My colleagues and I have worked on a compromise that is an overdue step toward helping improve the quality and timeliness of care by giving veterans a choice. In this reform legislation, the VA is required to give veterans the opportunity to go to a private provider if they cannot secure an appointment at the VA within a reasonable amount of time, or if they live more than 40 miles from the nearest VA facility.
Another critical element included in the Veterans’ Access to Care Act is the expansion of the VA’s internal capacity to provide timely care to veterans, including $6.4 million for a new, larger, VA outpatient center in Cobb County to alleviate pressure on metro Atlanta’s VA health care facilities and help handle veterans’ needs.
While we have put in place critical reforms to address the quality and access problems, until we root out this culture of corruption and misconduct within the VA, more must be done to ensure we put our veterans first. That’s why in the reform legislation, we included a provision to allow for the firing of incompetent or corrupt senior managers to provide accountability that has been sorely lacking. This authority gives the new VA secretary, Robert McDonald, the tools needed to enforce the VA and make it a responsive organization.
In Congress, we are responsible for providing critical oversight and seeing that the culture of the VA changes so that we have accountability from top to bottom in the senior leadership and management of the Department of Veterans Affairs. We owe veterans nothing less than everything to ensure the well-being of our soldiers, sailors, airmen and Marines as we send them to war and, most importantly, when they return home from the battlefield. That’s a passion of mine, and as a member of the Senate Veterans Affairs Committee, I am committed to keeping this promise.
Johnny Isakson is a Republican senator from Georgia.

Recorded data:
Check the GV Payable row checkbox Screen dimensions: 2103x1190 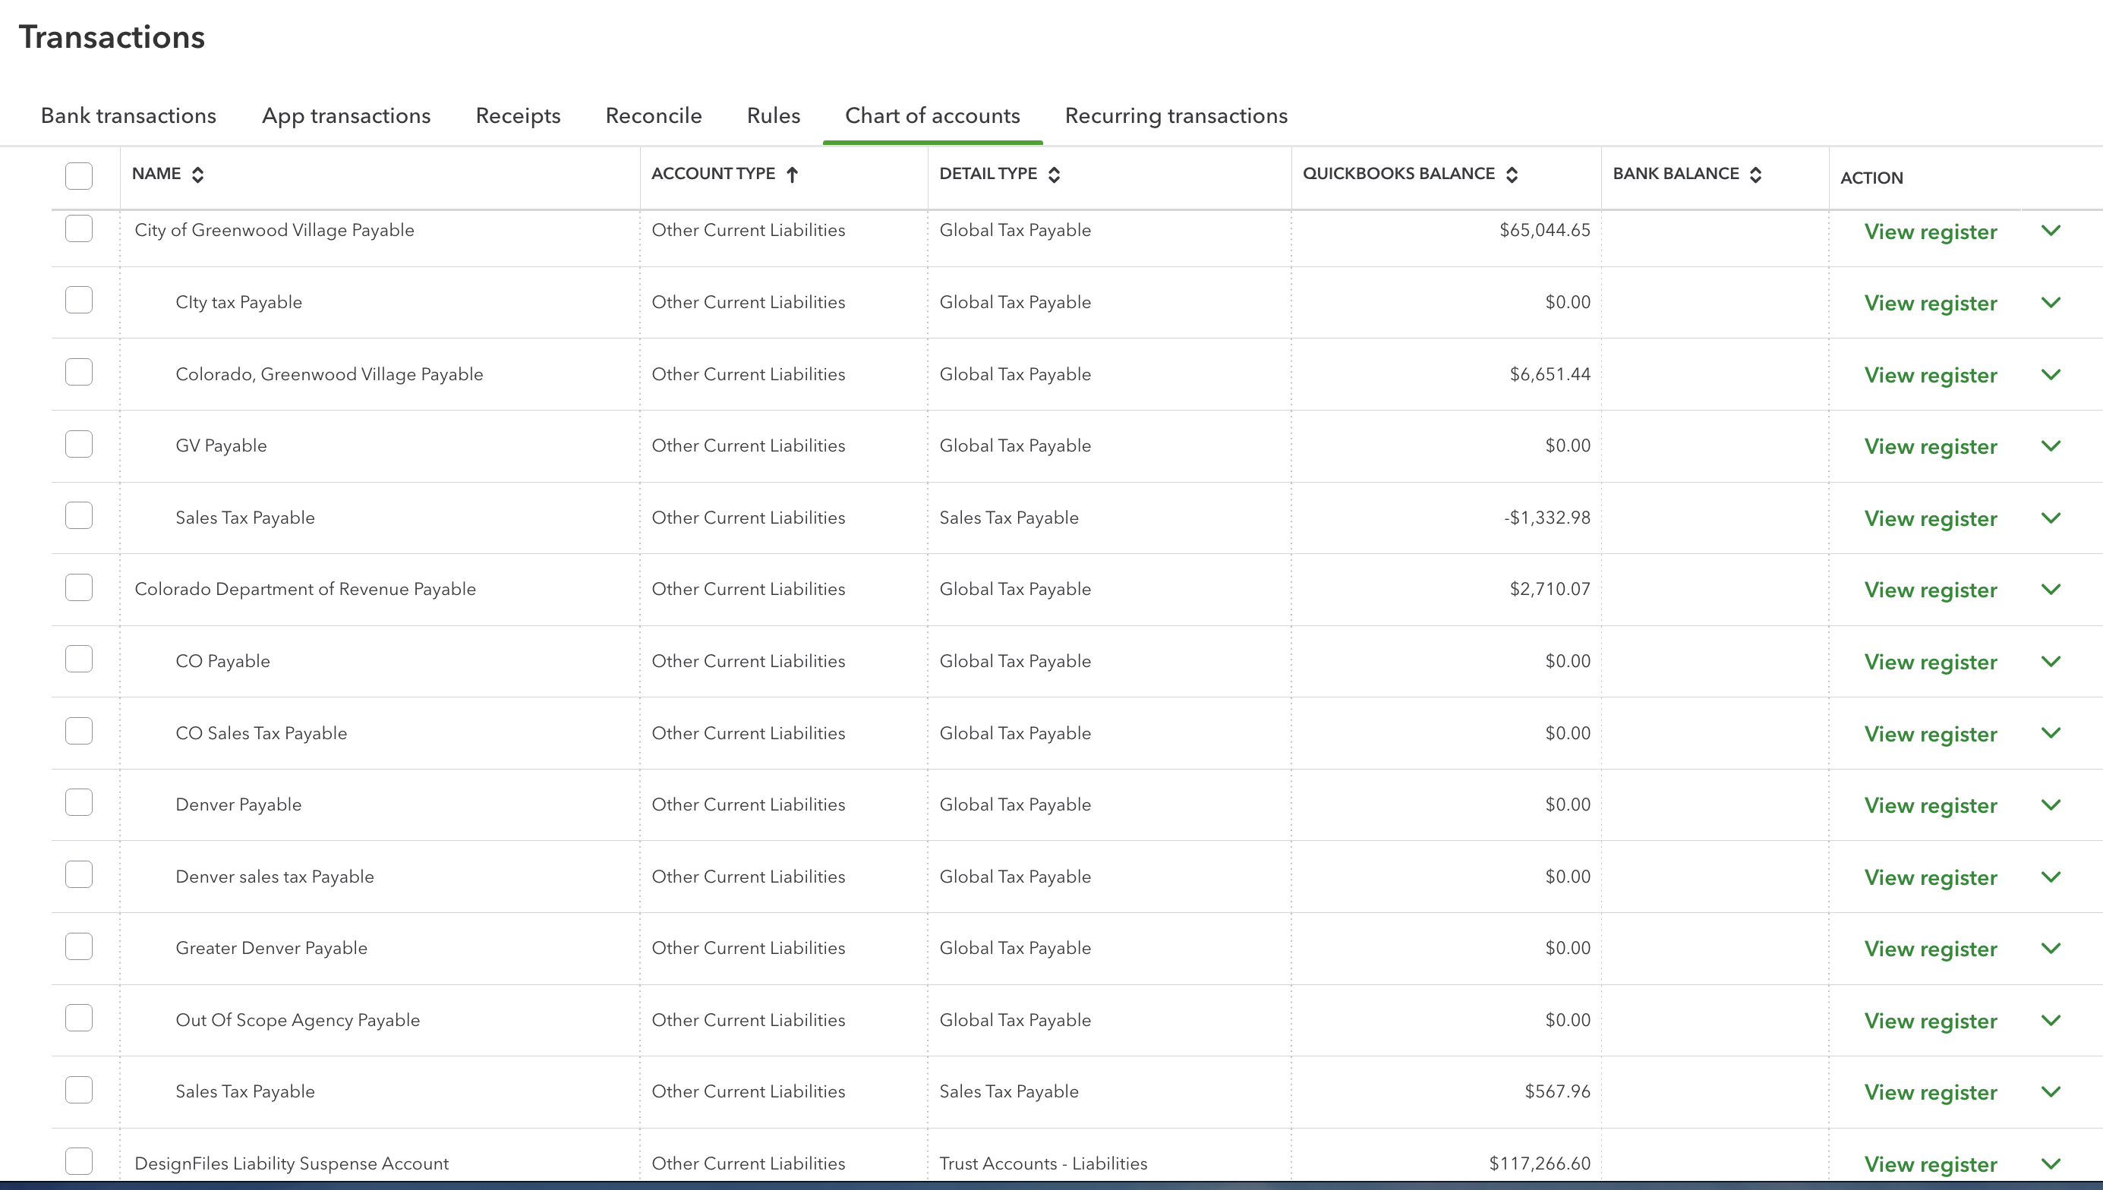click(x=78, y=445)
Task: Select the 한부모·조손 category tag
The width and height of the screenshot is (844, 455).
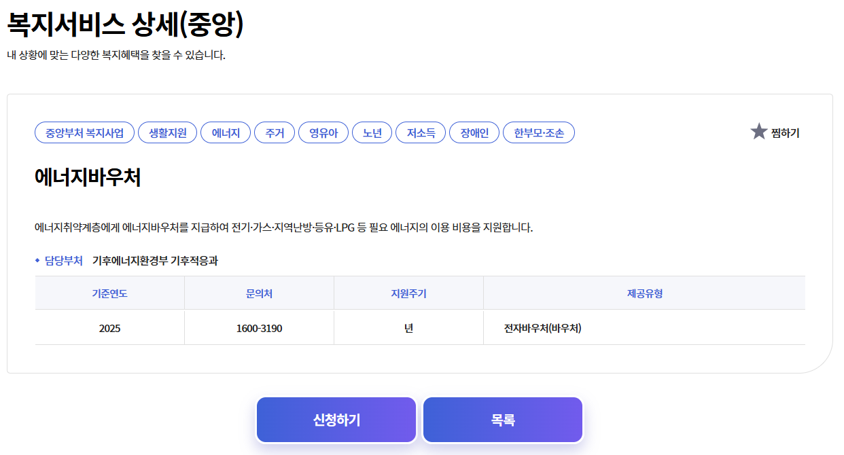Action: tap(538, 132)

What to produce: Summarize the text above on VA reform legislation in two sentences.

Task result: The Veterans' Access to Care Act requires the VA to let veterans see a private provider if they cannot get a VA appointment within a reasonable time or live more than 40 miles from the nearest VA facility, and it expands the VA's internal capacity, including $6.4 million for a new outpatient center in Cobb County. The act also allows the firing of incompetent or corrupt senior managers, and the author, a member of the Senate Veterans Affairs Committee, commits to the congressional oversight needed to change the VA's culture and bring accountability to its leadership.